▸ **Material**
━━━

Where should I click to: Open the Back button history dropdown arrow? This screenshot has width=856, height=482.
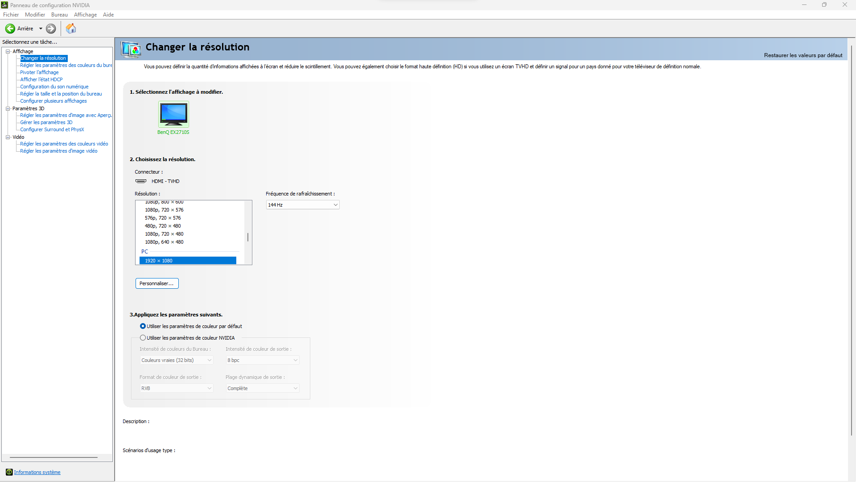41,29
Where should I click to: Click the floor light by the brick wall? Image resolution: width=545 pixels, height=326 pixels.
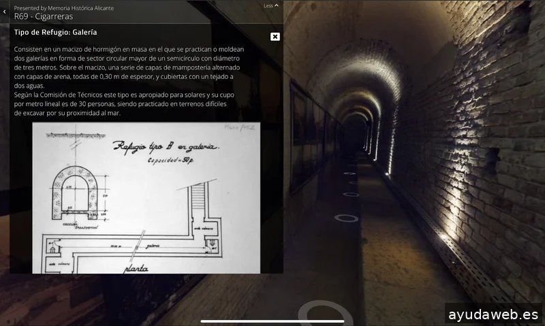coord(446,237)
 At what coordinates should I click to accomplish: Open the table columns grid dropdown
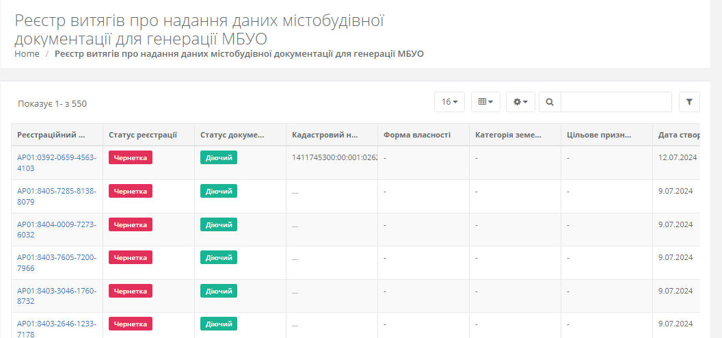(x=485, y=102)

━━━

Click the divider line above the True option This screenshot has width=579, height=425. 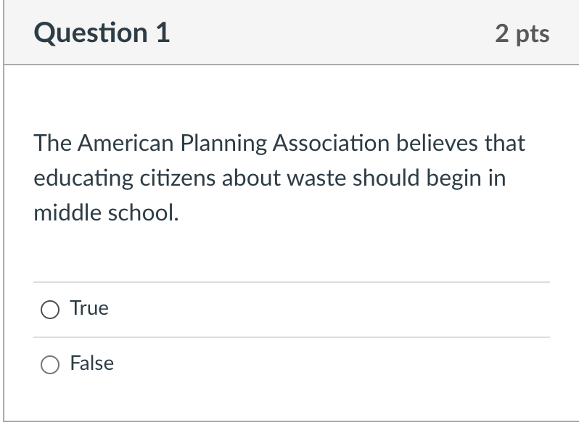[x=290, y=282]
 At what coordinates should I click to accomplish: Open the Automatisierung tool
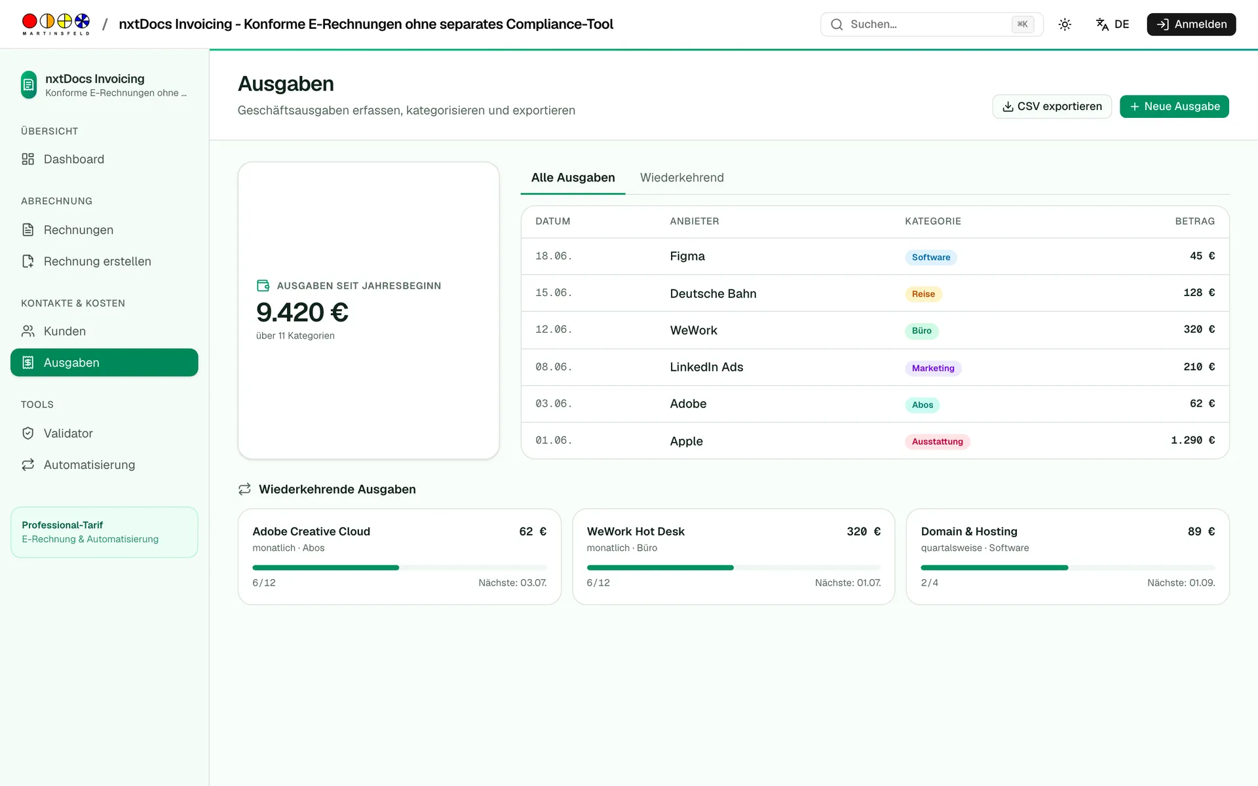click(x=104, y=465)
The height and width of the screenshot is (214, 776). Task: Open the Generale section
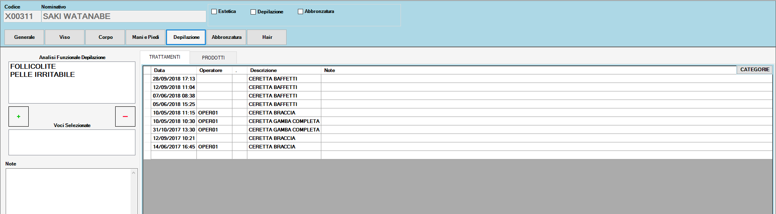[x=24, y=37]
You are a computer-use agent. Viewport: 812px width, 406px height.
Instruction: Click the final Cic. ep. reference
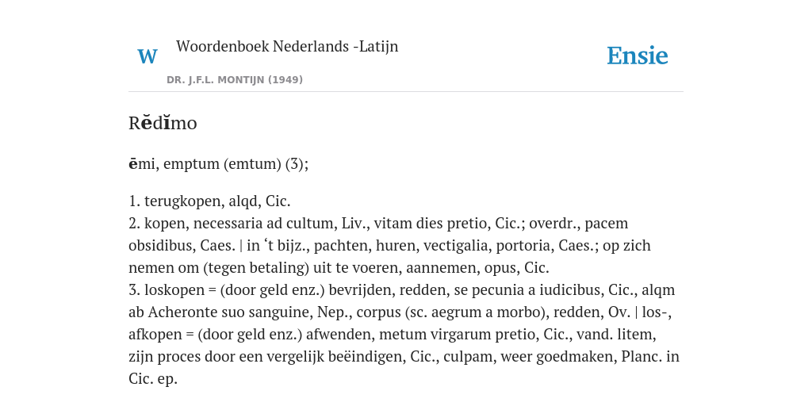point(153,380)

━━━

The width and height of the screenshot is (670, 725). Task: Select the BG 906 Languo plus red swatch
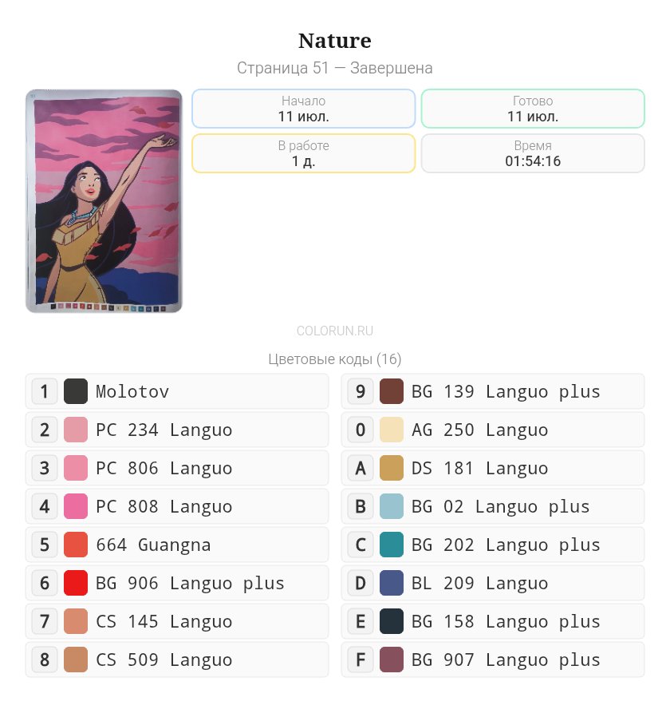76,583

━━━

▸ **Problem description**
Can you copy the records word for word, starting at the line that contains "Where should I click to: Open" and ending at the line that contains "(x=485, y=102)", without the pictures?

▸ **Output for this task**
Where should I click to: Open the Back button history dropdown arrow? This screenshot has width=856, height=482.
41,29
Where should I click to: Click the floor light by the brick wall? Image resolution: width=545 pixels, height=326 pixels.
coord(446,237)
 At what coordinates should I click to accomplish: Open the table columns grid dropdown
(x=485, y=102)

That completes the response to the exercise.